UK Government: Per Mile Tax Would Solve Global Warming
UK government group believes punishing drivers with new taxes will stop global warming.

CCC report coverA UK government group today released a proposal that would impose a per-mile tax on motorists to rescue the planet from an imagined catastrophe. The Committee on Climate Change (CCC), a body established by the UK Parliament to advise the government on environmental issues, has set a target of a two-percent annual reduction in carbon dioxide (CO2) emissions. CO2 is a naturally occurring gas that is essential to human life. The committee believes it can reach its goal by imposing massive new taxes on drivers that will reduce demand for driving which, in turn, would reduce carbon dioxide output.

“Evidence in this report suggests that road pricing would result in a significant emissions reduction (e.g. around 6 MtCO2 in 2020) if there were no offsetting reductions in other aspects of transport pricing (i.e. fuel duty, vehicle excise duty),” the report explained. “The committee recommends therefore that the government should seriously consider road pricing.”

Already, taxes account for half of the cost of gasoline in the UK. Officials have already approved an increase in the gas tax of 6p (US 10 cents) by 2013. In addition, the group proposed reducing the national 70 MPH highway speed limit to 60 MPH and using GPS-enabled devices to cut off power to engines attempting to exceed existing limits.

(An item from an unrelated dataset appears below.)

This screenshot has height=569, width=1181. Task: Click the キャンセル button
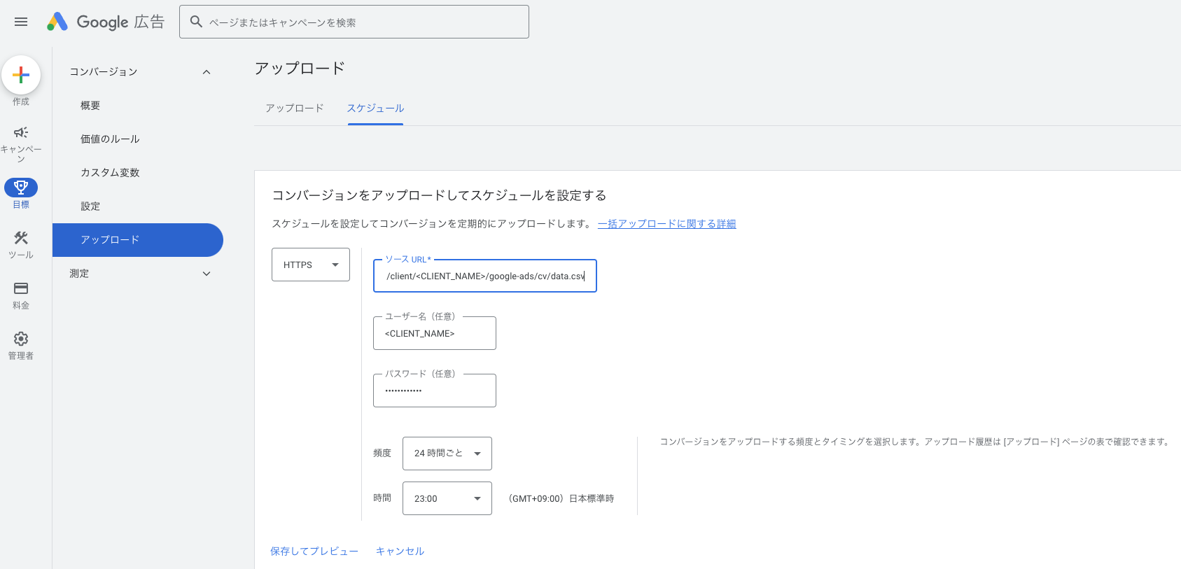click(x=400, y=552)
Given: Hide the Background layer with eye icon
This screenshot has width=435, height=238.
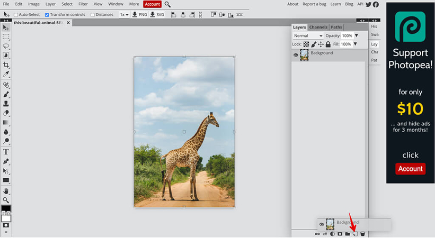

“Given that the 70 mph speed limit is an existing policy, the committee believes that the government should seriously consider enforcing this, either through the current enforcement mechanism, or through rolling out Intelligent Speed Adaptation technology to both new and existing cars,” the report explained.

Another 4.6 million drivers would be forced to go through “eco training.” Taxpayers would also heavily subsidize the purchase of electric vehicles and the new infrastructure that would be required to recharge them. The report explained that batteries for an electric vehicle with an 80-mile range cost $13,000, while those of a vehicle with a 200-mile range cost $42,000. As most consumers would refuse to spend such a premium, the report recommended £9.8 billion (US $15 billion) in subsidies to promote the technology.

“Implementation of the required measures to achieve budgets would in some instances save people and businesses money and in total cost less than one percent of GDP,” the report explained.

In other words, the whole suite of CCC proposals would cost the British economy a total of $26,800,000,000. Chapter six of the report is excerpted in a 4mb PDF file at the source link below.

Source: PDF File Meeting Carbon Budgets — Chapter Six (UK Committee on Climate Change, 10/12/2009)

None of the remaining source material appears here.